#### [TASK REQUIREMENTS]
Copy the material below line for line, changing nothing.

━━━━━ EXERCISE INPUT

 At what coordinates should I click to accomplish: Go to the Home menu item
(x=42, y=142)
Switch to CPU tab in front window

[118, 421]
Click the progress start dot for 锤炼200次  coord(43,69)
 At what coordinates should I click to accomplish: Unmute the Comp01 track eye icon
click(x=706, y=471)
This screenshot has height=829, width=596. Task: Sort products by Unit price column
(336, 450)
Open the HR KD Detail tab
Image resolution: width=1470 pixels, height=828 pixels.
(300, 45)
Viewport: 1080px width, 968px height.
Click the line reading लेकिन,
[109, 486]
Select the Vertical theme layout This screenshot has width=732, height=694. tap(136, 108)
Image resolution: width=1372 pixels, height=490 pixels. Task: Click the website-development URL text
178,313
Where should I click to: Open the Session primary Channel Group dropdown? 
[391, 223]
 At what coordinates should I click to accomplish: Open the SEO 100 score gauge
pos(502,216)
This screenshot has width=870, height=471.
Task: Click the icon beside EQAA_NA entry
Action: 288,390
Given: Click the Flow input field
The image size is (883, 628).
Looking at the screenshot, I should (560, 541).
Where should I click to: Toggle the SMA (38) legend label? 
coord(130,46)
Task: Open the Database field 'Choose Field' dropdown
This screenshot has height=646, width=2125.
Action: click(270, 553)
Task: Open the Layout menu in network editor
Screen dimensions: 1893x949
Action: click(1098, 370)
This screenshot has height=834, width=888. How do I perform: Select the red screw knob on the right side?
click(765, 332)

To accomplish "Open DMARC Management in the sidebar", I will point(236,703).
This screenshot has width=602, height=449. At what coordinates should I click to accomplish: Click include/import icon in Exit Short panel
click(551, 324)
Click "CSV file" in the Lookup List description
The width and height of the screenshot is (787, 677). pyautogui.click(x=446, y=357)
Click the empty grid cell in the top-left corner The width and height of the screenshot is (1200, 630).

━━━━━━━━━━

#### [EXERCISE RESULT]
 At what coordinates should I click to accomplish: Go to the Home menu item
(x=42, y=142)
Switch to CPU tab in front window

[118, 421]
Click the progress start dot for 锤炼200次  coord(43,69)
 At what coordinates should I click to accomplish: Unmute the Comp01 track eye icon
click(x=706, y=471)
This screenshot has height=829, width=596. Task: Sort products by Unit price column
(336, 450)
Open the HR KD Detail tab
Image resolution: width=1470 pixels, height=828 pixels.
(300, 45)
Viewport: 1080px width, 968px height.
Click the line reading लेकिन,
[109, 486]
Select the Vertical theme layout This screenshot has width=732, height=694. tap(136, 108)
Image resolution: width=1372 pixels, height=490 pixels. Task: Click the website-development URL text
178,313
Where should I click to: Open the Session primary Channel Group dropdown? 
[391, 223]
 At what coordinates should I click to accomplish: Open the SEO 100 score gauge
pos(502,216)
This screenshot has width=870, height=471.
Task: Click the icon beside EQAA_NA entry
Action: 288,390
Given: Click the Flow input field
The image size is (883, 628).
Looking at the screenshot, I should (560, 541).
Where should I click to: Toggle the SMA (38) legend label? 
coord(130,46)
Task: Open the Database field 'Choose Field' dropdown
This screenshot has height=646, width=2125.
Action: click(270, 553)
Task: Open the Layout menu in network editor
Screen dimensions: 1893x949
Action: click(1098, 370)
This screenshot has height=834, width=888. How do I perform: Select the red screw knob on the right side?
click(765, 332)

To accomplish "Open DMARC Management in the sidebar", I will point(236,703).
This screenshot has width=602, height=449. At what coordinates should I click to accomplish: Click include/import icon in Exit Short panel
click(551, 324)
Click "CSV file" in the Lookup List description
The width and height of the screenshot is (787, 677). pyautogui.click(x=446, y=357)
Click the empty grid cell in the top-left corner The width and height of the screenshot is (1200, 630).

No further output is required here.